Bcrypt 72-Byte Password Length Limit

Understand bcrypt's 72-byte password length limit, why it exists, and practical workarounds. Learn the pre-hashing technique used by Django and Dropbox to handle passwords longer than 72 bytes safely.

Best Practices

Detailed Explanation

Bcrypt 72-Byte Password Length Limit

Bcrypt has a hard limit of 72 bytes for the input password. Any characters beyond byte 72 are silently ignored during hashing and verification. This is a consequence of the Blowfish cipher’s key schedule, which accepts keys up to 72 bytes.

Why 72 Bytes?

Blowfish accepts keys between 4 and 56 bytes. Bcrypt’s Eksblowfish variant extends this to 72 bytes (56 bytes of key + 16 bytes of salt combined in the key schedule). The 72-byte limit is a fundamental constraint of the algorithm, not an implementation choice.

How Many Characters Is 72 Bytes?

It depends on the encoding:

  • ASCII characters (a–z, 0–9): 72 characters = 72 bytes
  • UTF-8 multibyte (e.g., CJK characters): as few as 18–24 characters
  • Emoji: as few as 18 characters (most emoji are 4 bytes in UTF-8)

The Practical Risk

For most users, 72 bytes is not a real limitation — few people type passwords longer than 72 ASCII characters.
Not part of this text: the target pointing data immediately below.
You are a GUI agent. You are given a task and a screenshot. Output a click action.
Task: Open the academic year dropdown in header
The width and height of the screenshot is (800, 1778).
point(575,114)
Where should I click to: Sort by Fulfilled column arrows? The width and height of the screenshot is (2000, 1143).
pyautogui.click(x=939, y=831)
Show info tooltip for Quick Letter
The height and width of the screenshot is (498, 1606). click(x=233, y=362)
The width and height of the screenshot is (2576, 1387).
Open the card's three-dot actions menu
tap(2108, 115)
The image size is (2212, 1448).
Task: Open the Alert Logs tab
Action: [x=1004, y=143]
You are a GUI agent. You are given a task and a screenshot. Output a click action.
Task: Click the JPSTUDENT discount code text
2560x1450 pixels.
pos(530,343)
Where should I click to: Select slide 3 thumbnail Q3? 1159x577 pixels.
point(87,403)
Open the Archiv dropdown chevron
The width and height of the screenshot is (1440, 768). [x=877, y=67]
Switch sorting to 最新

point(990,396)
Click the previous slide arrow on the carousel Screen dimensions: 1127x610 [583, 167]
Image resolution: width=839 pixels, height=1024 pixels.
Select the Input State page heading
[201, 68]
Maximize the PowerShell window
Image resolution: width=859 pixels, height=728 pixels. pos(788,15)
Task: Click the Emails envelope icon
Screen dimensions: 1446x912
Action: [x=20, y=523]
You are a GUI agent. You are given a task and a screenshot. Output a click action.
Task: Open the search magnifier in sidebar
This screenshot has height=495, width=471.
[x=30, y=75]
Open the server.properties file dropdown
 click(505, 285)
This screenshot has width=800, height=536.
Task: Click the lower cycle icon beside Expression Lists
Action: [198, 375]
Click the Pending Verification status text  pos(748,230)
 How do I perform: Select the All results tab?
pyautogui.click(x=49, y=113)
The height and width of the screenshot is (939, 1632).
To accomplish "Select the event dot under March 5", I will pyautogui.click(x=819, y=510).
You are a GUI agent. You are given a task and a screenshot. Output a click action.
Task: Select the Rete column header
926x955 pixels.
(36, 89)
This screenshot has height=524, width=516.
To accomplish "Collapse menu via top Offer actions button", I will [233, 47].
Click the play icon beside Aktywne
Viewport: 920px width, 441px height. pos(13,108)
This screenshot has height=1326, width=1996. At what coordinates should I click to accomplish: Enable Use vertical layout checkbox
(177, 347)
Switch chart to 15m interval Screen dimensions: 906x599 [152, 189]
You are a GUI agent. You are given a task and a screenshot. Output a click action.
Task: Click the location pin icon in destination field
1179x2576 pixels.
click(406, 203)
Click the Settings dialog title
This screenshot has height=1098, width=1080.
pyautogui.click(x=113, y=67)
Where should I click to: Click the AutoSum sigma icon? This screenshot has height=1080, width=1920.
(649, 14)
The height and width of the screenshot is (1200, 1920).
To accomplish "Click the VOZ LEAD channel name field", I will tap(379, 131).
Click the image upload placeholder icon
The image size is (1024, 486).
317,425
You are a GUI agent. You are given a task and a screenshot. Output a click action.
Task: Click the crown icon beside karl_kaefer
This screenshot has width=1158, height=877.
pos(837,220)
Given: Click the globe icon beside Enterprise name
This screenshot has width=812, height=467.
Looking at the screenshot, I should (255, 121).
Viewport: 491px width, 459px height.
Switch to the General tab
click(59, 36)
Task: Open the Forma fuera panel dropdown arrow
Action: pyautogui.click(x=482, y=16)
However, the risk arises with:

  • Generated passphrases — "correct horse battery staple" style phrases can exceed 72 bytes
  • Password managers — may generate 128-character random passwords
  • API keys or tokens — often longer than 72 bytes

Two passwords that share the same first 72 bytes but differ afterward will produce the same bcrypt hash, which is a security issue.

The Pre-Hashing Workaround

The standard solution is to hash the password with SHA-256 (or SHA-512) before passing it to bcrypt:

import bcrypt
import hashlib
import base64

def bcrypt_sha256(password: str) -> str:
    # SHA-256 produces a fixed 32-byte hash (64 hex chars)
    sha_hash = hashlib.sha256(password.encode('utf-8')).digest()
    # Base64-encode to get a safe ASCII string (44 chars, well under 72)
    b64_hash = base64.b64encode(sha_hash)
    return bcrypt.hashpw(b64_hash, bcrypt.gensalt(12)).decode()

This technique is used by:

  • DjangoBCryptSHA256PasswordHasher
  • Dropbox — their published password hashing scheme

Important: Base64-Encode the Pre-Hash

If you pass raw SHA-256 bytes to bcrypt, null bytes in the hash will cause truncation in some implementations. Always Base64-encode or hex-encode the intermediate hash before feeding it to bcrypt.

Alternatives Without the Limit

If the 72-byte limit is a concern, consider:

  • Argon2 — no practical password length limit
  • scrypt — no practical password length limit
  • PBKDF2-SHA-256 — no practical password length limit

Should You Worry?

For most web applications where passwords are under 50 characters, the 72-byte limit has no practical impact. If you accept long passphrases, API keys, or non-ASCII passwords, implement pre-hashing as a precaution.

Use Case

The 72-byte limit becomes relevant when designing password policies for applications that encourage long passphrases, when hashing API keys or tokens, or when supporting international users whose characters may consume multiple bytes in UTF-8. Development teams building security-critical applications should implement pre-hashing proactively rather than discovering the truncation issue after deployment.